I understand the value of visibility. If I want to do consulting, speaking gigs will probably matter. A body of work matters. Credibility matters. But the thing is, I don't naturally move toward attention. I'm more comfortable building something useful in the background, testing it on my own companies, then maybe talking about it after.
So when I started thinking about butchtanseco.com, my first reaction wasn't excitement.
It was friction.
I'm an introvert. I'm squirmy about putting myself out there. I also don't want to become some online personality whose whole job is to keep feeding the machine. That's not me. I don't want to be "on" all the time. I don't want to wake up thinking about thumbnails, hooks, engagement tricks, and what spicy opinion I need to post today so the algorithm doesn't forget I exist.
And if I'm being honest, there's another layer.
I don't want to attract the wrong fight.
AI has weird politics around it. There are people who are curious, practical, and trying to figure out what works. Those people I like. Then there are people who seem more interested in proving you're a fraud than in solving any actual problem. Especially online. Especially in tech circles.
I don't have much interest in that game.
The funny part is I still think building in public is the right move for me.
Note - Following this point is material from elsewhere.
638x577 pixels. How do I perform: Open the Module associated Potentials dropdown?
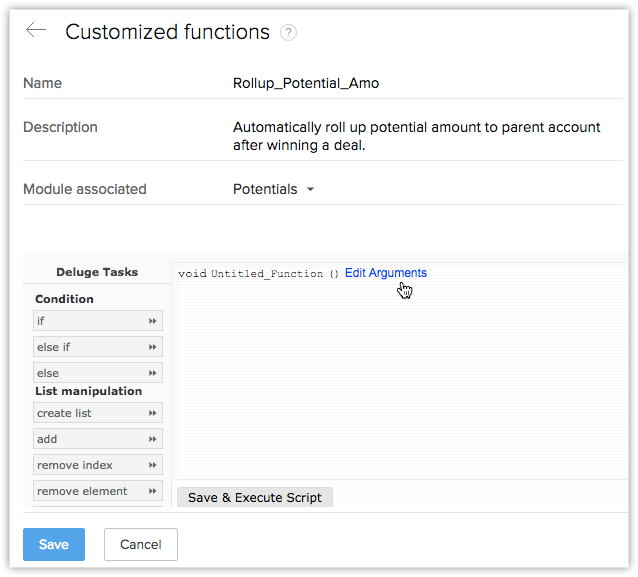pyautogui.click(x=274, y=189)
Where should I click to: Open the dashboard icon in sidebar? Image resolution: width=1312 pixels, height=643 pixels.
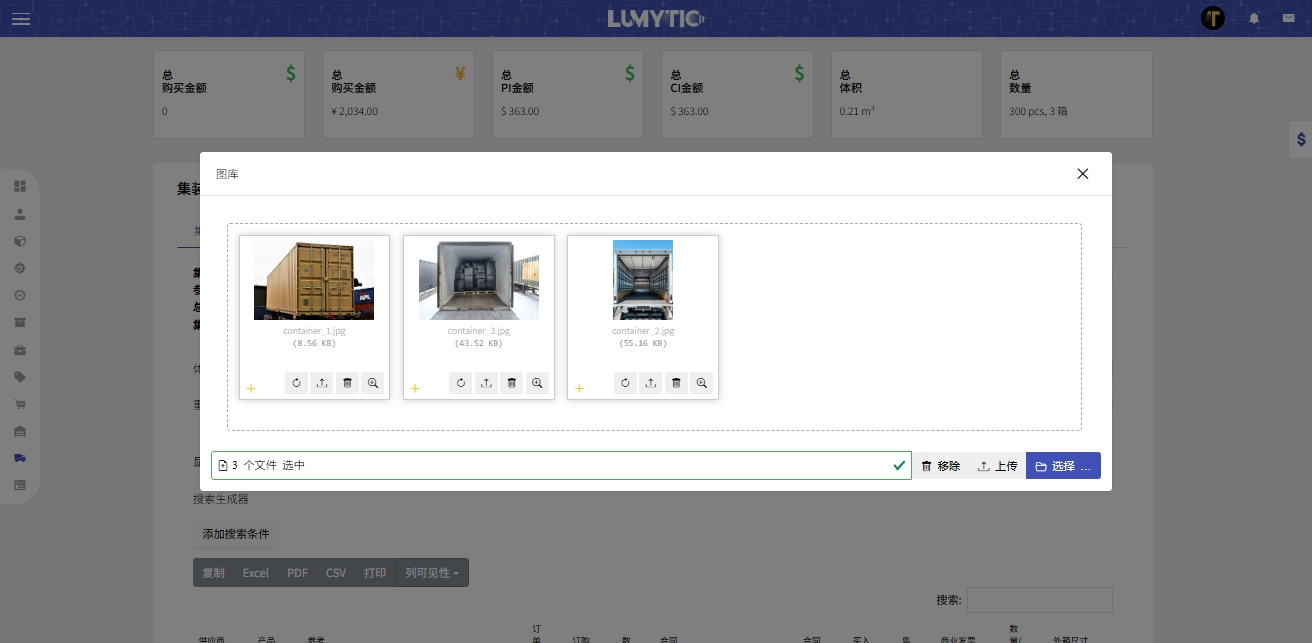(x=20, y=186)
Not because I want followers.
Because I want signal.
I want a place where I can write down what I'm testing, what worked, what failed, and what I'm seeing across my own businesses. If that helps somebody else, good. If that turns into conversations, even better. If it eventually leads to consulting work, speaking gigs, or a community of operators figuring this out too, then that's the real upside.
So I needed a workaround.
Not a fake confident version of myself. A format that actually fits how I work.
For now, that format is writing.
Blogs are low drama. That's what I like about them.
I can publish a thought without turning it into a production. I can write about a workflow I tested, a problem I noticed, or an idea I'm still unsure about. I can be specific without performing. I can say, "Here's what happened," instead of pretending I arrived from the future with the final answer.
That feels more natural to me than YouTube right now.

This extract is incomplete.